“If there’s one song that describes what being Halsey means, it’s this one” the American songstress says, before launching into hardhitting tune Hurricane. With lyrics like “I’m a wanderess, I’m a one night night stand, don’t belong to no city, don’t belong to no man”; it’s clear that Halsey is not just another cookie-cutter pop star. Pausing mid-song to declare that “this song is to remind you that you don’t belong to anyone but yourself”, the 20-year-old is all about empowerment.
With her first show at the Barfly selling out within seconds and being upgraded to Islington’s O2 Academy, prompting another date to be added at Camden’s Koko to meet demand, it’s clear that Halsey is on a fast track to international stardom. As she took to the stage for her first ever London show, the feeling of appreciation between artist and fan was palpable. Maybe that has something to do with her debut record, released just two weeks ago, hitting number nine on the UK album charts.
Opening with upbeat Gasoline and following into hard-hitting Hold Me Down, the 800-strong crowd turned into a giant singalong, continuing throughout her 13 song set. Transitioning effortlessly between bolder songs like Castle and the slowed down Drive, it’s no wonder why she is currently music’s most talked about artist. While Halsey’s gritty and indie-esque voice may not be for everyone, Control and Haunting in particular were able to show off her impressive and unique vocal skills. Being a young female singer with a mostly young female fanbase, Halsey’s self-awareness and self-confidence is a welcomed surprise. Between strutting around the stage and speaking intimately with the crowd, she plays with gimmicks often reserved for cocky male rockstars; swearing, dropping to her knees, microphone-licking and even climbing onto the crowd barrier.
“London can I play a game with you?” initiated a highlight of the night. As the New Jersey native launched into an acapella version of the first few lines from Is There Somewhere, the first song she ever wrote, the crowd followed suit, singing the entire first verse and chorus. More highlights came in the form of New Americana, an anthem of sorts for the youth of today, and Colors, which saw blue glow sticks being held in the air.
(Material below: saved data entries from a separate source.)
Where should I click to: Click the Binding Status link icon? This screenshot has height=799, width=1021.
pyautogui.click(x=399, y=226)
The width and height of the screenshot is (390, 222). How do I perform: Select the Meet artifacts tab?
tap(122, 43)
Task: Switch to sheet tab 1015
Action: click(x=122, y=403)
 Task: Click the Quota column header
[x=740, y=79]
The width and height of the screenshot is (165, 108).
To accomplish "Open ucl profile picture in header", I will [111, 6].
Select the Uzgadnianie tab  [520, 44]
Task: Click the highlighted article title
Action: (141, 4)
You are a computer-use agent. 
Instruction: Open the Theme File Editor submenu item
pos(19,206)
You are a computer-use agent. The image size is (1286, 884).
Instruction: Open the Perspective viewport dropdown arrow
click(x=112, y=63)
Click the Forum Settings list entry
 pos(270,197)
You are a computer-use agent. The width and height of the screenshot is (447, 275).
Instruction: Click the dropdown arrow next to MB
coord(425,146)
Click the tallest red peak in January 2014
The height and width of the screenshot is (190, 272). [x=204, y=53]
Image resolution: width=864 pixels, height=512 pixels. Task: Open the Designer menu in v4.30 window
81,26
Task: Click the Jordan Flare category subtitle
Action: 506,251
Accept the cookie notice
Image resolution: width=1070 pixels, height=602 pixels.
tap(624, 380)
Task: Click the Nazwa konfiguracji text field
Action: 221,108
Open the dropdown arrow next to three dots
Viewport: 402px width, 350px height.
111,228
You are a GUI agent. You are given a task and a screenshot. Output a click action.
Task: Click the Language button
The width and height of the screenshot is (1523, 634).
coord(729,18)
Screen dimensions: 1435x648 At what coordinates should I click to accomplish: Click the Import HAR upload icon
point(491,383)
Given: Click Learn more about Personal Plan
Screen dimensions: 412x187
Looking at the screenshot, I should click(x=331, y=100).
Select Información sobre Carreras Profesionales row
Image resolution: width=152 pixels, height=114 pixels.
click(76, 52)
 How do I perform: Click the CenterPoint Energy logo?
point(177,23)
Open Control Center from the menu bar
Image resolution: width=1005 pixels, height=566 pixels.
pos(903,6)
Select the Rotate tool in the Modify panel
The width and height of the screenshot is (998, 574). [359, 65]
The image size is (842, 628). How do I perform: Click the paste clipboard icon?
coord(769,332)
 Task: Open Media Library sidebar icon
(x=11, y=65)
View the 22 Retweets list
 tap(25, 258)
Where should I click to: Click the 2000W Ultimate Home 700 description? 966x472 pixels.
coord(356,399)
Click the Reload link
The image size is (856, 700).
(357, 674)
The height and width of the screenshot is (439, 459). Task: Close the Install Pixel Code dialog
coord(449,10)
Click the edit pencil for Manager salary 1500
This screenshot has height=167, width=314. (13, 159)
Finishing up her relatively short set with an encore of Young God, you can’t help but feel like it sums the singer up perfectly. Halsey is a a bit of a god in her own right. At least to her fans, who lapped up every moment with the young singer. In an industry that has a habit of trying to control its female artists, Halsey is an anomaly. Passionate, untamed, honest, and quite possibly the most exciting female musician we have out there at the moment.
If you haven’t bought or streamed Badlands yet, I highly recommend that you do.